I am working on some way to give squid some way to benefit from metalinks and I need your help.

63 views
Skip to first unread message

Eliezer Croitoru

unread,
Jan 25, 2013, 12:04:52 AM1/25/13
to Metalink Discussion
Hey,

As for now there are couple very good clients which makes use of metalinks.

I have seen that some mirrorbrain based servers are actually publishing
metalinks files in their headers.
Fedora just redirect you to the nearest mirror..

I am writing an add-on for squid http cache proxy server that will allow
it to take advantage on the data that in the metalinks files for better
cache.

Thanks,
Eliezer

--
Eliezer Croitoru
https://www1.ngtech.co.il
sip:ngt...@sip2sip.info
IT consulting for Nonprofit organizations
eliezer <at> ngtech.co.il

Anthony Bryan

unread,
Jan 25, 2013, 1:26:56 AM1/25/13
to Metalink Discussion
On Fri, Jan 25, 2013 at 12:04 AM, Eliezer Croitoru <eli...@ngtech.co.il> wrote:
> Hey,
>
> As for now there are couple very good clients which makes use of metalinks.
>
> I have seen that some mirrorbrain based servers are actually publishing
> metalinks files in their headers.
> Fedora just redirect you to the nearest mirror..
>
> I am writing an add-on for squid http cache proxy server that will allow it
> to take advantage on the data that in the metalinks files for better cache.

Eliezer, thanks for writing & apologies for not replying to your other
message quicker...but yes, this is what I was going to say, that from
a regular download you can get to a metalink automatically via HTTP
header, or from metalink you can get to the canonical link or file
actually being mirrored (by a whitelist or somesuch?)

also, check out the short 3 message thread ('Forward proxies and
CDN/mirrors') on the HTTP list
http://lists.w3.org/Archives/Public/ietf-http-wg/2012AprJun/0409.html

the HTTP list might be the best place to ask since there aren't a
whole lot of proxy people here, more metalink focus here, but there
are on the HTTP list.


& here are some other links I already sent you:

I don't know enough about squid, but the basic idea is that people are
downloading identical files (same hash/content) from multiple
locations (different URLs). you want these duplicate entries to be
consolidated. sites that use metalinks give the info to consolidate
them in an automatic way while other sites don't.

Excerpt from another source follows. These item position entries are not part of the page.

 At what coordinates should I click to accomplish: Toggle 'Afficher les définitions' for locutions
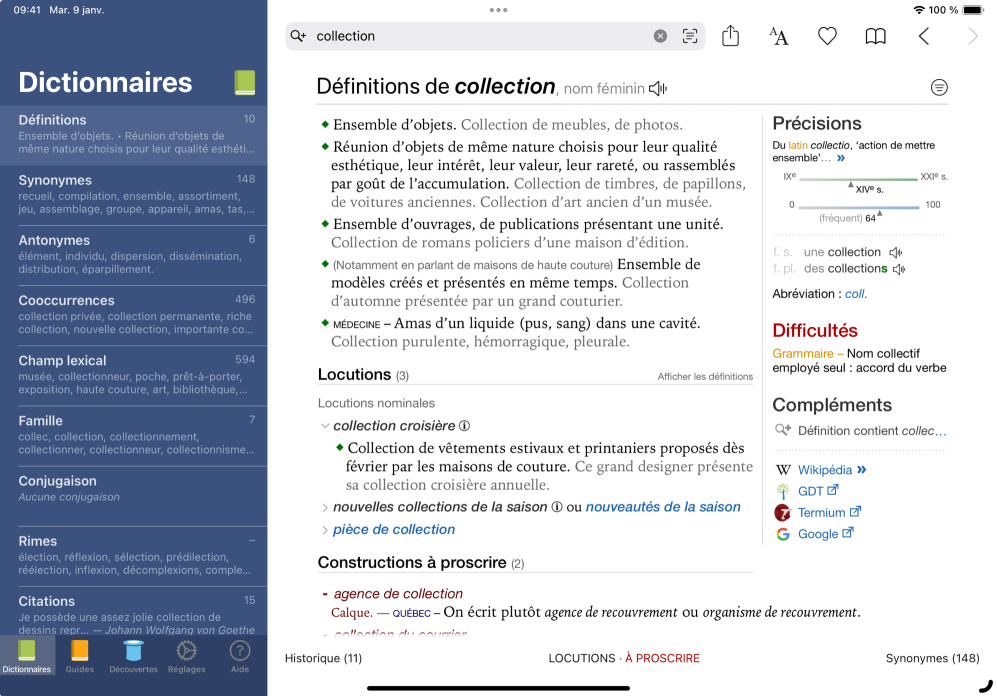704,377
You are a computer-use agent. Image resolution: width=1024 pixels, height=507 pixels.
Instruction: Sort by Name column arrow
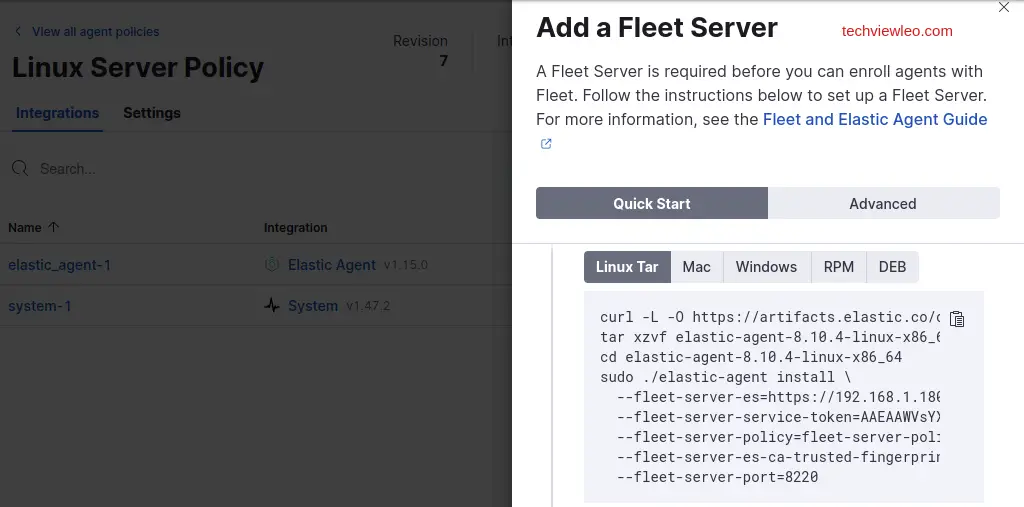(x=54, y=228)
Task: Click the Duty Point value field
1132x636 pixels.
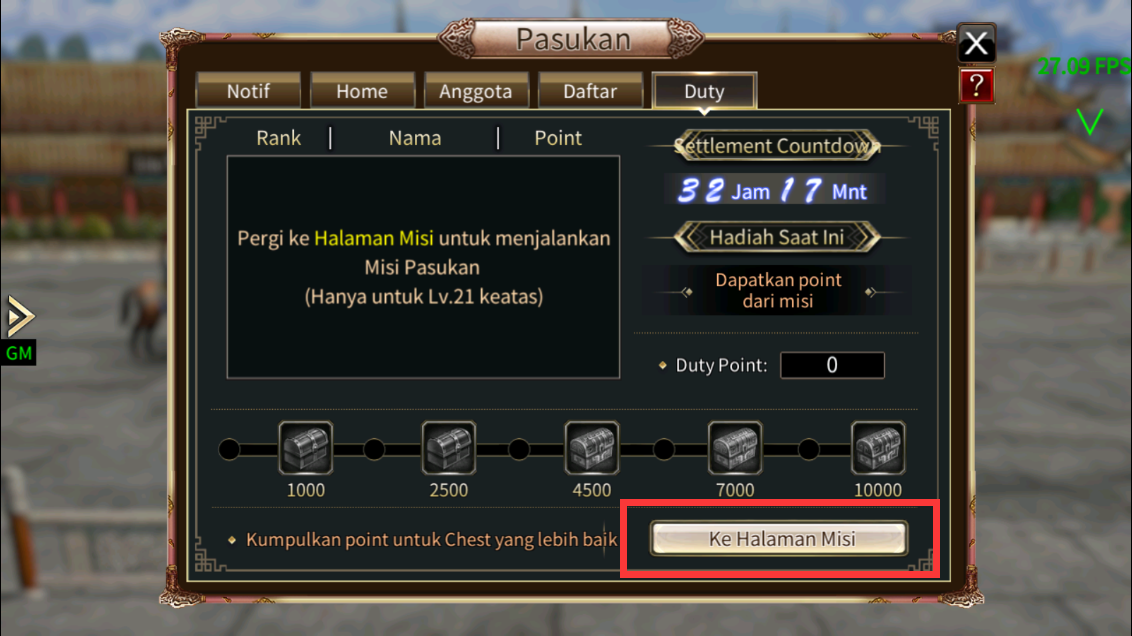Action: 832,365
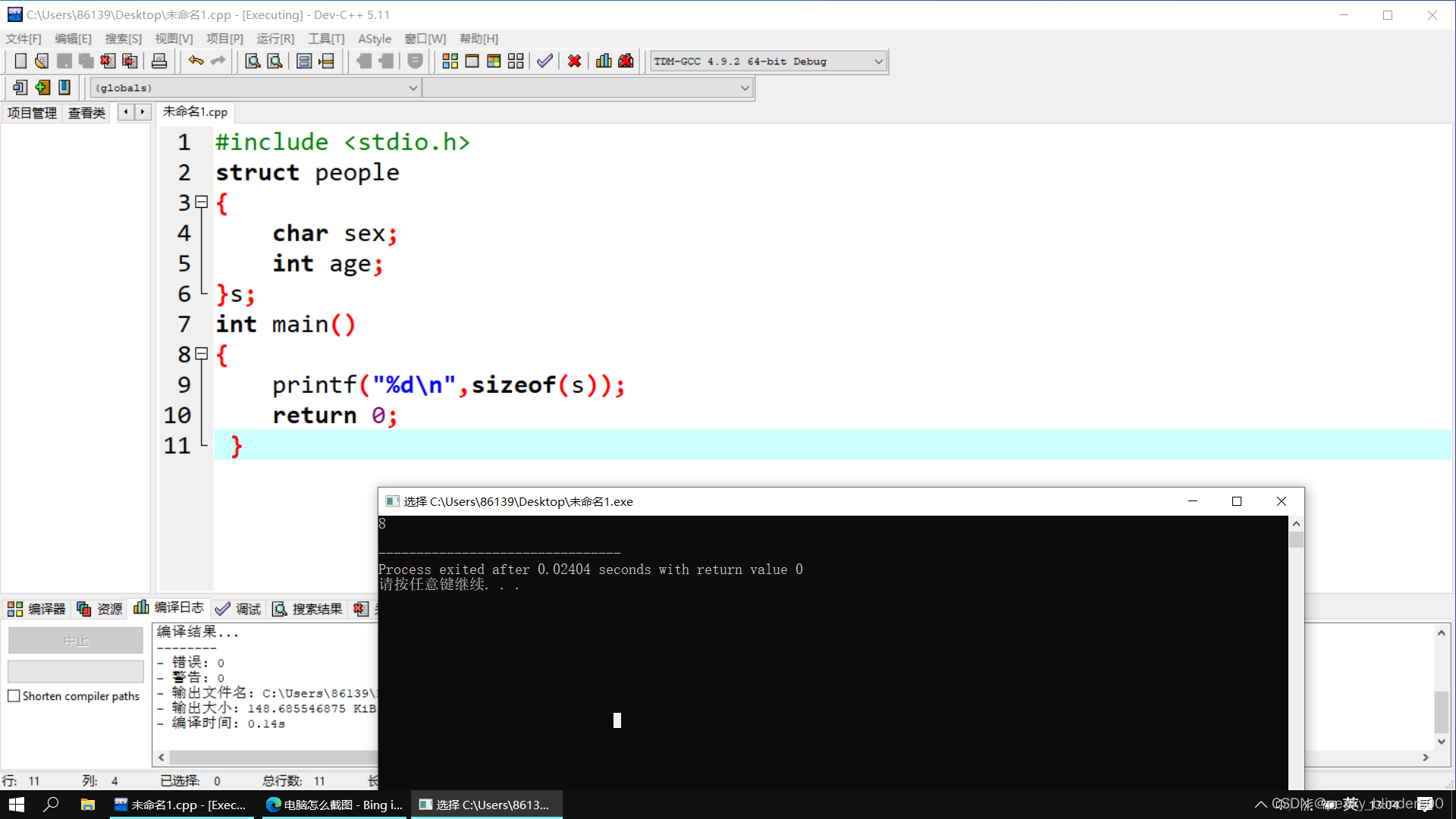Click the Undo arrow icon
This screenshot has width=1456, height=819.
pos(196,61)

maybe check out the info on the Apache Traffic Server plugin for
metalink: https://cwiki.apache.org/confluence/display/TS/Metalink

it gives some links for squid stuff:

http://thread.gmane.org/gmane.comp.web.squid.devel/15803
http://thread.gmane.org/gmane.comp.web.squid.devel/16335
http://www.hpl.hp.com/techreports/2004/HPL-2004-29.pdf

http://wiki.jessen.ch/index/How_to_cache_openSUSE_repositories_with_Squid

--
(( Anthony Bryan ... Metalink [ http://www.metalinker.org ]
)) Easier, More Reliable, Self Healing Downloads

Bram Neijt

unread,
Jan 25, 2013, 11:35:20 AM1/25/13
to metalink-...@googlegroups.com
Hi Eliezer,

I can't help you much with the details of how you can get Squid to
work with the data in the metalink files.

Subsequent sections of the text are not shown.